• [EXERCISE INSTRUCTIONS] One part of the entries below is wanted: the lines from the one containing "The image size is (535, 334)." through the one containing "Open the screenshot capture icon". Write those out exactly and nothing else.

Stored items
────

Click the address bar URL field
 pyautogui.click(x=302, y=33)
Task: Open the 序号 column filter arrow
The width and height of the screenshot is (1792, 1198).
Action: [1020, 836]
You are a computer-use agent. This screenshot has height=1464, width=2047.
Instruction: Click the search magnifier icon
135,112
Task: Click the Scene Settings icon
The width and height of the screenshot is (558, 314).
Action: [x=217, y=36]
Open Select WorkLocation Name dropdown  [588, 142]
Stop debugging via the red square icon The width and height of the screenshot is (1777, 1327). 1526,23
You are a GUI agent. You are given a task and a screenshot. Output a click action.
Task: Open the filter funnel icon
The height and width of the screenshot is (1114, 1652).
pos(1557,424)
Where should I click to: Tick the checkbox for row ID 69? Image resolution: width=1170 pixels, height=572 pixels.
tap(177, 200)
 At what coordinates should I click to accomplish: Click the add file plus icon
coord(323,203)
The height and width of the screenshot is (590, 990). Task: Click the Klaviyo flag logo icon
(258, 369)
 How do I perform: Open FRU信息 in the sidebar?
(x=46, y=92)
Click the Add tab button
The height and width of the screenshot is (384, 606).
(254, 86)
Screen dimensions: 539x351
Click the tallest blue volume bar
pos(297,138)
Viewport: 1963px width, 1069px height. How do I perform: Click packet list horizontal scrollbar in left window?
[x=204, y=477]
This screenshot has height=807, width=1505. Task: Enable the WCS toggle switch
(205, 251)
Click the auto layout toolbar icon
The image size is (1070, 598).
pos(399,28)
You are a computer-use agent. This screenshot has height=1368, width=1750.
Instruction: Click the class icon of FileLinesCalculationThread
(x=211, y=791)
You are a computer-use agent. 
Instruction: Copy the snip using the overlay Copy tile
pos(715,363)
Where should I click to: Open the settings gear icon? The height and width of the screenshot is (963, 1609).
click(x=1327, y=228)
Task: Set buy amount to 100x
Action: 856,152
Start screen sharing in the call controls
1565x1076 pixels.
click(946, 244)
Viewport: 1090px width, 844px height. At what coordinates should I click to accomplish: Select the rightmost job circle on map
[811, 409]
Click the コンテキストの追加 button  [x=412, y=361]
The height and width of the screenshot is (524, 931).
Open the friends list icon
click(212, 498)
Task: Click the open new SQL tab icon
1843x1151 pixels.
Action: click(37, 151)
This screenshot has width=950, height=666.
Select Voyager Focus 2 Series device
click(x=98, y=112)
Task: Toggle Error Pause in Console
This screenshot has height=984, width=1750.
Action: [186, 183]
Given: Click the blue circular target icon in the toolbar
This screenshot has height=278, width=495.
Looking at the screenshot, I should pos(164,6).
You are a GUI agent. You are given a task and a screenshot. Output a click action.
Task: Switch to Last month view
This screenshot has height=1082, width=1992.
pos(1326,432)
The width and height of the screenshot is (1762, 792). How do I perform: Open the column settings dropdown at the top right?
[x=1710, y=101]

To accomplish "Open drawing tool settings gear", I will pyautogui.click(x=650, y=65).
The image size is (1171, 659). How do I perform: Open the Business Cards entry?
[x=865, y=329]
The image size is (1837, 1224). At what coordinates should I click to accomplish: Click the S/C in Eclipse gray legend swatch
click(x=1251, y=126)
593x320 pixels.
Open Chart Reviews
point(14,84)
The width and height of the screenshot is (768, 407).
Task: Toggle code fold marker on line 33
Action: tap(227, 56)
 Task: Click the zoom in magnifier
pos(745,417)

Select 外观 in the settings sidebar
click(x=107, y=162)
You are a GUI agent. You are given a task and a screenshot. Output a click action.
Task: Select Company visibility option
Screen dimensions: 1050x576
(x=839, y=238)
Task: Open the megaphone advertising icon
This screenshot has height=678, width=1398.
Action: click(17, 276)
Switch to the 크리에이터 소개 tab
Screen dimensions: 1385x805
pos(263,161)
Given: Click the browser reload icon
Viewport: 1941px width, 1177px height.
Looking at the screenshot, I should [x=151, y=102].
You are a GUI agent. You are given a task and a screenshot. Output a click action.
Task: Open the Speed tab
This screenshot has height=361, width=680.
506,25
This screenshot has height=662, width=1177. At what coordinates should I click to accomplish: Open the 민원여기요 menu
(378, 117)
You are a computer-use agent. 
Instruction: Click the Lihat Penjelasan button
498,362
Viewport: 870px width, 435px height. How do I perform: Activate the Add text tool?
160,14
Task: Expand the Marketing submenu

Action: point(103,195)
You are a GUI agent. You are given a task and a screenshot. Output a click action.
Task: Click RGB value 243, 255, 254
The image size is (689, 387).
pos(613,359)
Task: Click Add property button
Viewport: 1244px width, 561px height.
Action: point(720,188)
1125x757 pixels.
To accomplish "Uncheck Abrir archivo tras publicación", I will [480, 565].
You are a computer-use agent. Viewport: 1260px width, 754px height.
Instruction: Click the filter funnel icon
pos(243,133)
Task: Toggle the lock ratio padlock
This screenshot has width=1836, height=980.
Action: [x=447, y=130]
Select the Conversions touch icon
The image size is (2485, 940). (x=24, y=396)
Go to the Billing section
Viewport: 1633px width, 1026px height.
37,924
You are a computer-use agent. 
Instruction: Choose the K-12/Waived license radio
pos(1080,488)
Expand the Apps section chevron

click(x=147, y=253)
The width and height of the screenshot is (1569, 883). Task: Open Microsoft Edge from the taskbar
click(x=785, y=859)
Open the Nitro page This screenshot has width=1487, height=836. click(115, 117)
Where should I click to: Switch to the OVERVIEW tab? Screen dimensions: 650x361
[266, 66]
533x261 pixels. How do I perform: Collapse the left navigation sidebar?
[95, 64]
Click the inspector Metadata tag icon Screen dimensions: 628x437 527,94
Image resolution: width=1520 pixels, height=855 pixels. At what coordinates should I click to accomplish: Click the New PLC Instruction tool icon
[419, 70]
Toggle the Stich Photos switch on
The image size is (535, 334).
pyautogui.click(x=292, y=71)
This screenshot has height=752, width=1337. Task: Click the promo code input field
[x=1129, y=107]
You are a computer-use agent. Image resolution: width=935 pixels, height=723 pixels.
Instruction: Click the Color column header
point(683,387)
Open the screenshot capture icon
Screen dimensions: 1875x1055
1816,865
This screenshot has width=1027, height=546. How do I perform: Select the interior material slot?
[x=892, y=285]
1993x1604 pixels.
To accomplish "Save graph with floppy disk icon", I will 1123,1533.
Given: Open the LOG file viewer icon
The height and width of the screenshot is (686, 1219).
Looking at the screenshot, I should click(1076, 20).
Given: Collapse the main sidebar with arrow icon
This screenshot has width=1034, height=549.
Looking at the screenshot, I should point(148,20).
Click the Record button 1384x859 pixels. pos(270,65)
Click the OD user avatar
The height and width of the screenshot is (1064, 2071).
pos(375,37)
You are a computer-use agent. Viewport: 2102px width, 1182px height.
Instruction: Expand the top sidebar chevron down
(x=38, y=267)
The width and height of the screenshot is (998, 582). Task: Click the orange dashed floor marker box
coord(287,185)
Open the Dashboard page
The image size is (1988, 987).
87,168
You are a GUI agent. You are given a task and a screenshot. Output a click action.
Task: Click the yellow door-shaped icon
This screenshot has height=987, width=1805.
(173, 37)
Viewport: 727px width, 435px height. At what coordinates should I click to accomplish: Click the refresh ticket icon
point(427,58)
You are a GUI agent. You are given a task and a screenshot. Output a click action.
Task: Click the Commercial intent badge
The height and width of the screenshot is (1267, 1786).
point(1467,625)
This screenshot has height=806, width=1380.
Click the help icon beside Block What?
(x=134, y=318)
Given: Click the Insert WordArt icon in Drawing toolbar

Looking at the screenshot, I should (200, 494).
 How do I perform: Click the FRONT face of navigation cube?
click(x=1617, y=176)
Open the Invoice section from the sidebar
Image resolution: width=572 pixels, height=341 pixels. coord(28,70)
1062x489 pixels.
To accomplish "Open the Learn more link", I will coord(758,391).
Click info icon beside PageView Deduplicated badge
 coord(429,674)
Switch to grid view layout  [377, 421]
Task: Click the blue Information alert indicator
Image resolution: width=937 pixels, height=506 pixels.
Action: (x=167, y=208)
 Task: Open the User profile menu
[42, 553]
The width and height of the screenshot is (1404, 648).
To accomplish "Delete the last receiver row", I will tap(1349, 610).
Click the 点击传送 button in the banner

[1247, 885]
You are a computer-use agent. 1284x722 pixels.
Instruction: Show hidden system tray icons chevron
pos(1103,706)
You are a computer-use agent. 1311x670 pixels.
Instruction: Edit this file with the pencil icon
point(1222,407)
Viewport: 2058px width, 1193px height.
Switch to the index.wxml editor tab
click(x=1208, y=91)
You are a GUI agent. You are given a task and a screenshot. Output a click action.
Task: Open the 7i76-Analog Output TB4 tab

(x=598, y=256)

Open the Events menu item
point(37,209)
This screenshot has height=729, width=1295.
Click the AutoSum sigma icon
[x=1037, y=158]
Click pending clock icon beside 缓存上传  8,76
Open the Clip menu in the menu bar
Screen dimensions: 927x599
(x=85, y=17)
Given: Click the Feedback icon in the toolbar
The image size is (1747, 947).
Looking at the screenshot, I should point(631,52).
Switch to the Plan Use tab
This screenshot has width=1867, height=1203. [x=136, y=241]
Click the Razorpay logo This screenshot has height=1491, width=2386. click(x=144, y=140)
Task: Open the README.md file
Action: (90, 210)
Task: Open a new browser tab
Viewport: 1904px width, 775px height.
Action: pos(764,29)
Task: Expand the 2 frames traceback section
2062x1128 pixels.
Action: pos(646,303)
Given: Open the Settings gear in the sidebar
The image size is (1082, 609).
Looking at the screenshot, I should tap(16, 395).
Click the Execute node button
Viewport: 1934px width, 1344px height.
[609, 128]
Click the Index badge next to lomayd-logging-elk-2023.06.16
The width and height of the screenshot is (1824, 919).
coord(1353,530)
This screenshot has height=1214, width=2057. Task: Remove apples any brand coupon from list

────

• [WRITTEN RESPONSE]
The image size is (535, 334).
pyautogui.click(x=292, y=71)
This screenshot has height=752, width=1337. Task: Click the promo code input field
[x=1129, y=107]
You are a computer-use agent. Image resolution: width=935 pixels, height=723 pixels.
Instruction: Click the Color column header
point(683,387)
Open the screenshot capture icon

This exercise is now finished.